JANICE ROGERS BROWN served on the United States Court of Appeals for the D.C. Circuit from 2005 until she retired in 2017. From 1996 to 2005, she was an Associate Justice of the California Supreme Court. Previously, she served as the Legal Affairs Secretary to Governor Pete Wilson.
LINDSAY CRAIG is the president of National Review Institute, the non-profit William F. Buckley Jr. founded in 1991 to complement the efforts of National Review magazine and promote the ideals of a free society he championed. Under Lindsay’s leadership, NRI has established sound fiscal footing, even as NRI has become the parent company for NR, Inc., significantly expanded and enhanced its existing programs while establishing new ones, and broadened its partnerships with policy organizations and policy makers across the country. She remains active in the broader conservative movement, organizing events, serving on advisory boards, and speaking at conferences. Lindsay serves on the Board of Trustees for The Fund for American Studies and on the Board of Directors for Young Voices.

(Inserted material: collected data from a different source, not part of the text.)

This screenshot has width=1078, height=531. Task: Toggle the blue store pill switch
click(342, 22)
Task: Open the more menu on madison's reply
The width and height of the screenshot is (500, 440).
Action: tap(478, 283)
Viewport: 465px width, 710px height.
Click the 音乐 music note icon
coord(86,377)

RICH LOWRY is the editor in chief of National Review. He writes for Politico, and often appears on such public-affairs programs as Meet the Press. He is a regular panelist on the KCRW program Left, Right & Center. He is the author of Lincoln Unbound, The Case for Nationalism: How It Made Us Powerful, United, and Free, and Legacy: Paying the Price for the Clinton Years—a New York Times bestseller. Lowry began his career as a research assistant for Charles Krauthammer. In 1997 he was selected by William F. Buckley to lead National Review.
RAMESH PONNURU is the editor of National Review, a columnist for the Washington Post, and a fellow at the American Enterprise Institute. Ponnuru grew up in Kansas City and graduated from Princeton University. He has previously been a columnist for Time and Bloomberg Opinion and a contributor to CBS News and CNN.

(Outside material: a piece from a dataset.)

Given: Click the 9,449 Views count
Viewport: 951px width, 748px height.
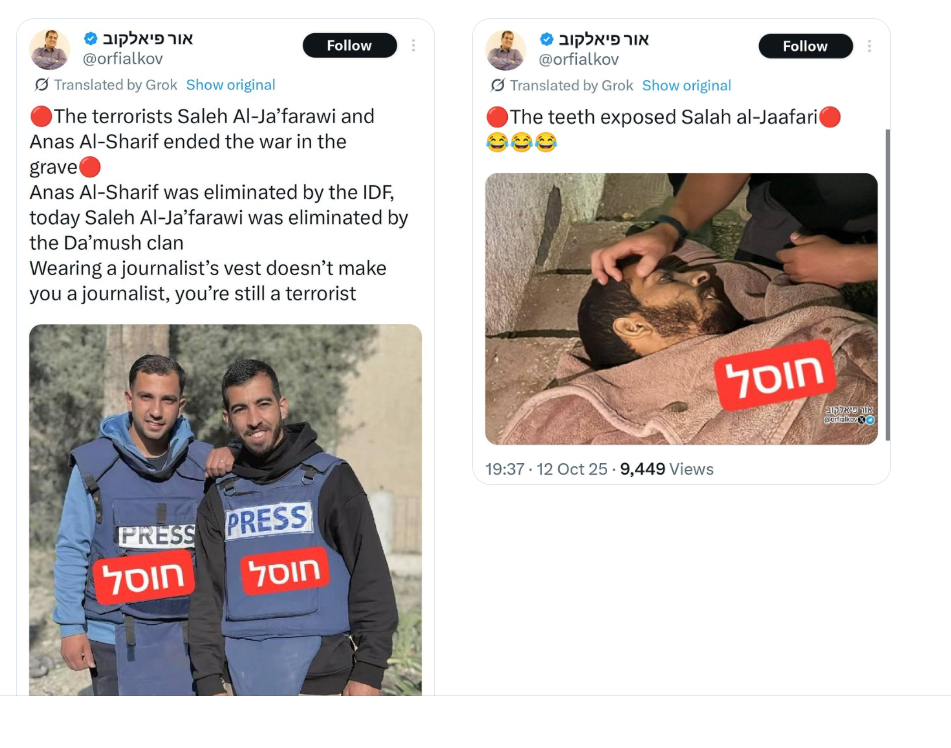Looking at the screenshot, I should pyautogui.click(x=667, y=469).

WILL SWAIM is president of the California Policy Center. A journalist for nearly three decades, he began by covering international business in 1990. In 1995, the Village Voice and LA Weekly hired him to launch OC Weekly—the first and still only alternative weekly in Orange County. He was more recently editor of Watchdog.org, a national network of state-based investigative reporters, and vice president of journalism at Watchdog’s nonprofit parent, the Washington, D.C.-based Franklin Center for Government & Public Integrity. Will graduated summa cum laude in journalism and with honors in theology from the University of Southern California. He earned an MA in history from UC Irvine where he was a California Regents Fellow. A seventh-generation Californian, Swaim has written extensively about California business, media, politics and religion; is the winner of several print journalism awards and a Southern California Broadcasters Golden Mike award for public affairs commentary. With CPC board member David Bahnsen, he hosts National Review’s weekly Radio Free California podcast.
JOHN YOO is the Emanuel Heller Professor of Law at the University of California at Berkeley. He is also a nonresident senior fellow at the American Enterprise Institute and a visiting fellow at the Hoover Institution, Stanford University. Professor Yoo has served in all three branches of government and has published more than 100 articles in academic journals on subjects including national security, constitutional law, international law, and the Supreme Court.